# Talk:Algebraic formula for the variance

WikiProject Statistics (Rated Start-class, Mid-importance)

This article is within the scope of the WikiProject Statistics, a collaborative effort to improve the coverage of statistics on Wikipedia. If you would like to participate, please visit the project page or join the discussion.

Start  This article has been rated as Start-Class on the quality scale.
Mid  This article has been rated as Mid-importance on the importance scale.
WikiProject Mathematics (Rated Start-class, Mid-importance)
This article is within the scope of WikiProject Mathematics, a collaborative effort to improve the coverage of Mathematics on Wikipedia. If you would like to participate, please visit the project page, where you can join the discussion and see a list of open tasks.
Mathematics rating:
 Start Class
 Mid Importance
Field: Probability and statistics

## old merge

It apparently has been suggested that the article should be merged into variance. The latter is a very long piece, while a reader interested specifically in the computational formula may find it difficult to find it there. The term "computational formula for the variance" is fairly standard in probability textbooks. It makes sense to have a separate article on it. Katzmik (talk) 13:14, 9 December 2007 (UTC)

Yes? —Preceding unsigned comment added by 65.183.135.231 (talk) 04:10, 4 May 2008 (UTC)

I copied the proof over from the variance page. Katzmik (talk) 14:57, 7 May 2008 (UTC)

## Example

It might be good to have a simple example of this method, even if it does sound simple. 64.81.60.187 (talk) 03:29, 21 April 2009 (UTC)

Is this article supposed to be about computing of s2? or Var(X)? Is there a general reference for using the title, "Computational formula for the variance" for this (whatever the answer is)? 018 (talk) 21:31, 20 September 2010 (UTC)

This is a useful short article about an identity that is extremely commonly used when calculating variances by hand. Of course it's not common to calculate the sample variance by hand, but this identity is useful when working with small toy examples to demonstrate some basic point or provide a counterexample (and for all the thousands of students who use this identity to solve homework exercises each year).
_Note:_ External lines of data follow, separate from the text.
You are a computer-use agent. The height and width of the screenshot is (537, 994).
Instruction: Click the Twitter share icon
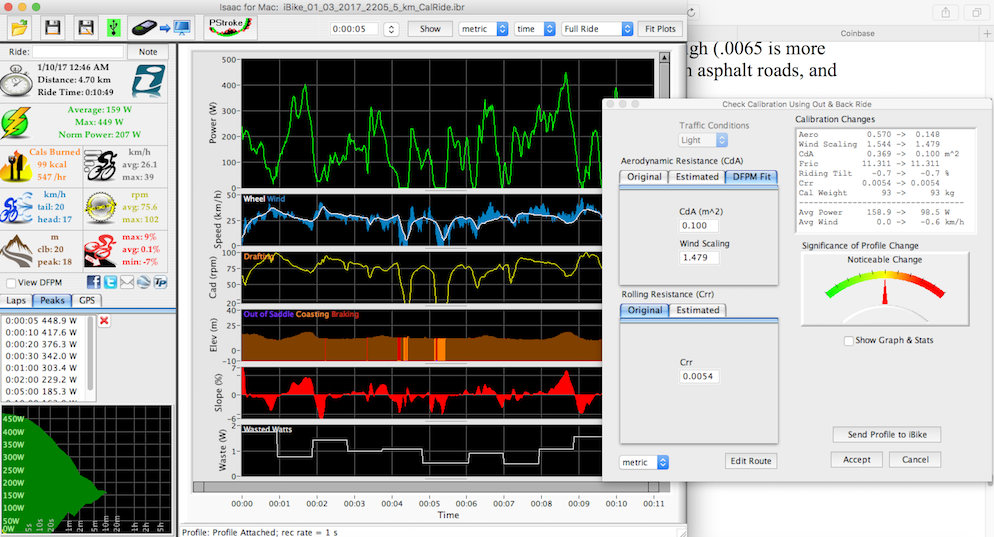point(109,283)
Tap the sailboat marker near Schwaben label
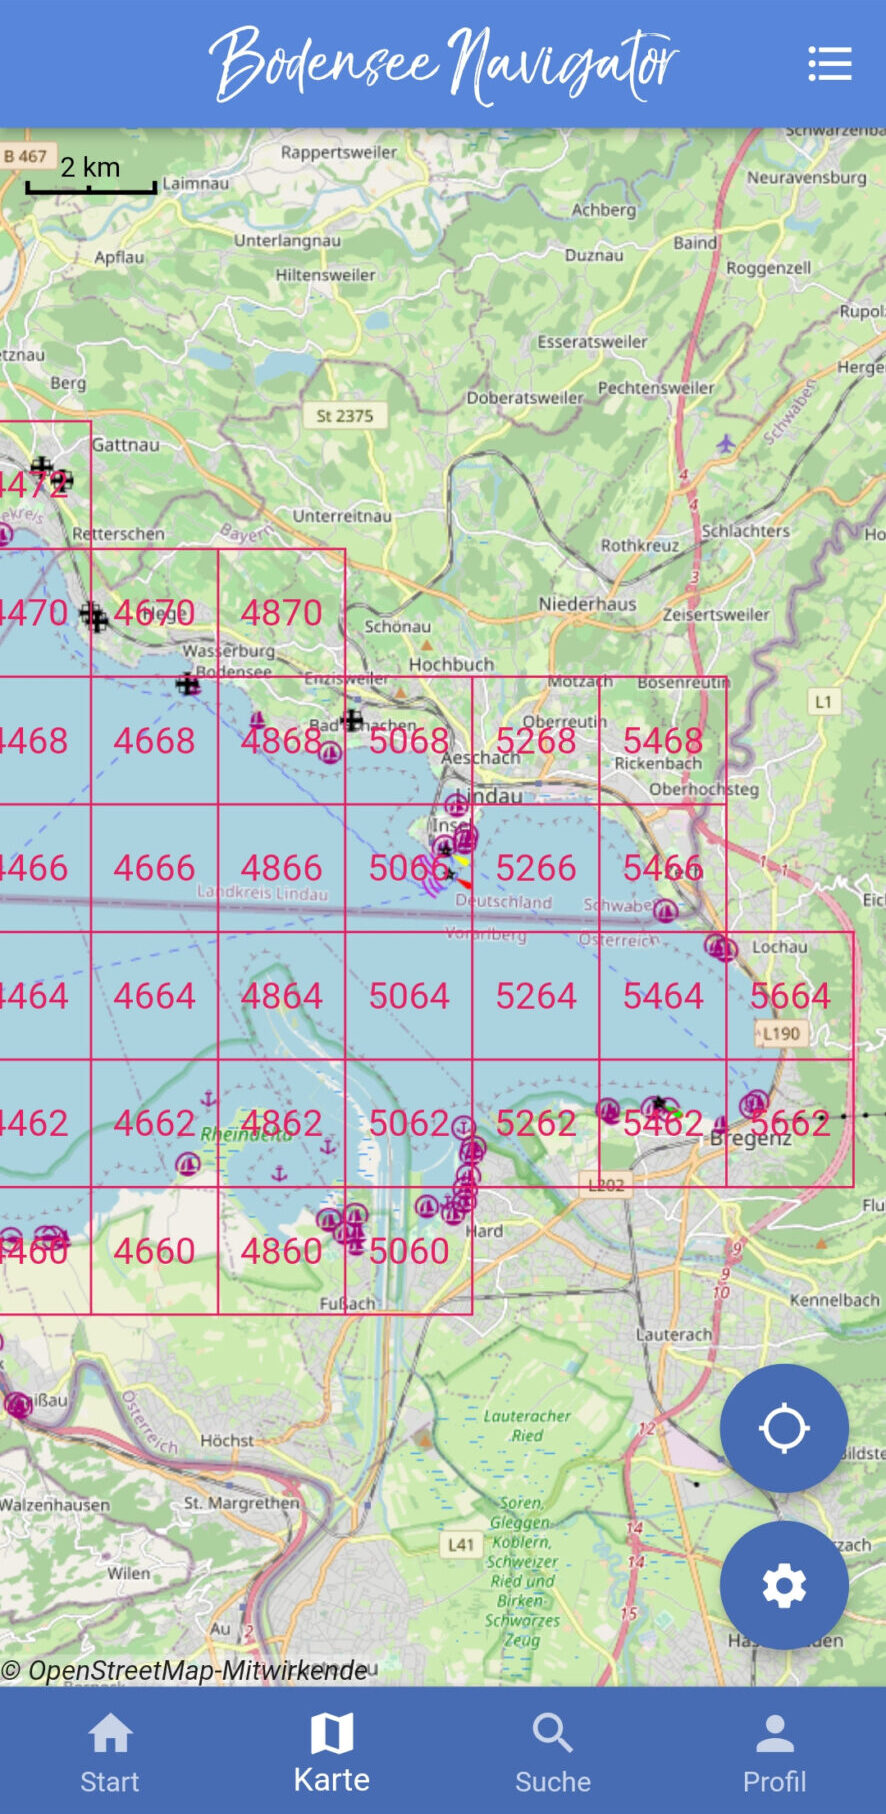The width and height of the screenshot is (886, 1814). 665,910
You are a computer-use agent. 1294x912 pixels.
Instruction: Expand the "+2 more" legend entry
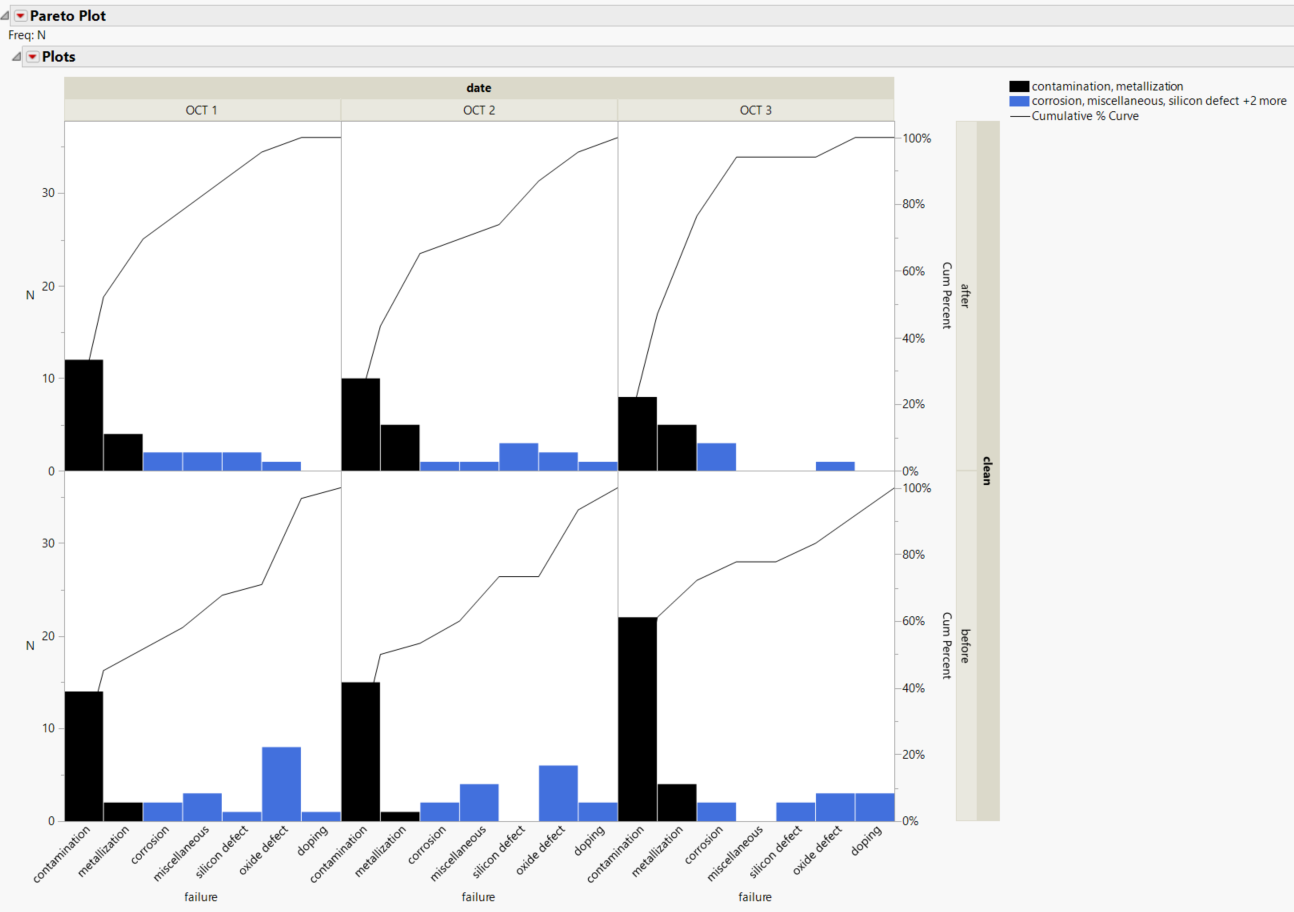click(x=1266, y=100)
The identity is also useful in calculating population variances for many continuous distributions, when it is easier to calculate uncentered moments than centered moments (which is nearly always the case, the exponential distribution comes to mind as an example).
I am not aware of a reference for the title, and am not defending the choice of title (I don't see that anyone has proposed an alternative title). Ross (First Course in Probability) calls it the "alternative formula for the variance" and puts a box around it. Not every mathematical identity needs its own article, but this one seems prominent enough to merit an article.
This is of course not a good approach for computing variances on a finite precision device like a computer, due to roundoff error. I may add a mention of that somewhere in the article.
As to whether it is about s2? or Var(X), I fully appreciate the difference between these two things, and that they are often confused. In the context of this specific calculation, there are parallel identities for the two, and it makes perfect sense to present them together. Skbkekas (talk) 04:04, 25 September 2010 (UTC)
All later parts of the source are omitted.